Skip to content

Exercise session 3

  • See /project/project_465000524/slides/HPE/Exercises.pdf. The files for the exercises are in /project/project_465000524/exercises/HPE/day1/libsci_acc.

    Test with LibSci_ACC, check the different interfaces and environment variables.
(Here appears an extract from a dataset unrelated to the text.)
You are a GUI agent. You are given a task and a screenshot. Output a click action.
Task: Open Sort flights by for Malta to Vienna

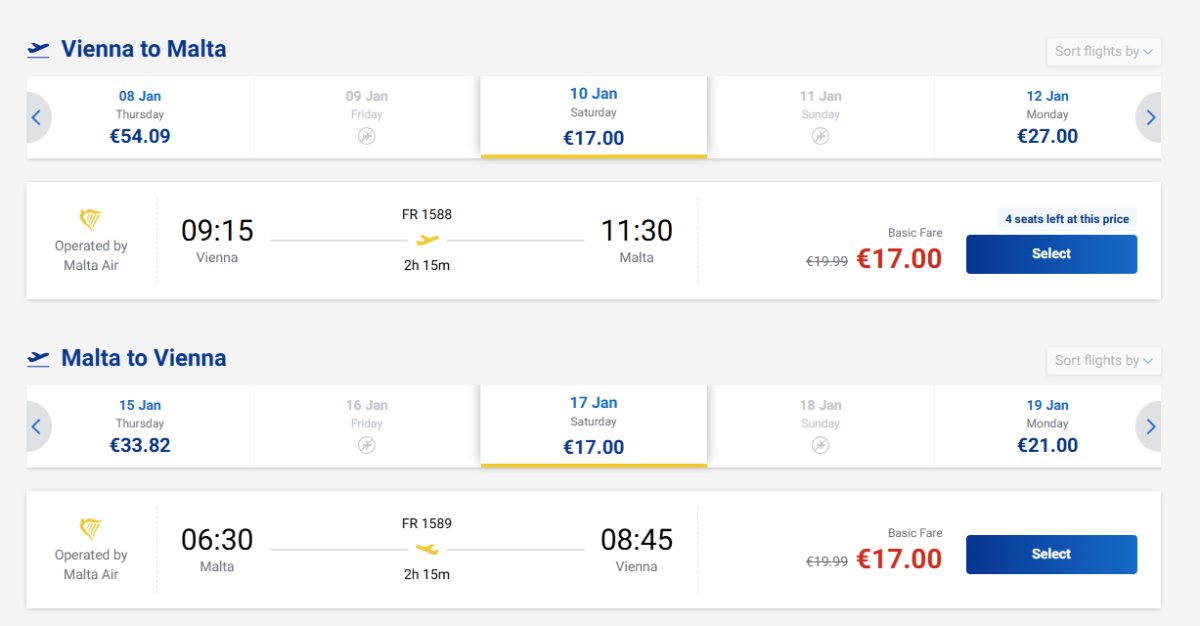tap(1104, 360)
  • Permanent archive on LUMI:

    • Exercise notes in /appl/local/training/4day-20230530/files/LUMI-4day-20230530-Exercises_HPE.pdf

    • Exercises as bizp2-compressed tar file in /appl/local/training/4day-20230530/files/LUMI-4day-20230530-Exercises_HPE.tar.bz2

    • Exercises as uncompressed tar file in /appl/local/training/4day-20230530/files/LUMI-4day-20230530-Exercises_HPE.tar

Q&A

  1. Do we still need to modify the job script? I logged in (to get a fresh shell), did source lumi_g.sh and submitted the script. The LibSci_ACC automatic interface runs terminates with:

    srun: error: nid007242: task 3: Bus error
    srun: launch/slurm: _step_signal: Terminating StepId=3606826.1
    slurmstepd: error: *** STEP 3606826.1 ON nid007242 CANCELLED AT 2023-05-30T15:48:22 ***
    srun: error: nid007242: tasks 0,2: Terminated
    srun: error: nid007242: task 1: Bus error (core dumped)
    
    Similar problem for the third run (Adding avoiding heuristics on input data).

    The run titled "Adding MPI G2G enabled" runs fine again, and with 8s seems faster than what was shown in the presentation.

    Update

    The job.slurm file for this exercise has been updated compared to this morning, after making the following changes

    25,26c25
    < module load cray-libsci_acc/22.08.1.1
    < export LD_LIBRARY_PATH=${CRAY_LD_LIBRARY_PATH}:${LD_LIBRARY_PATH}
    ---
    > module load cray-libsci_acc
    
    the problem that was mentiond above goes away.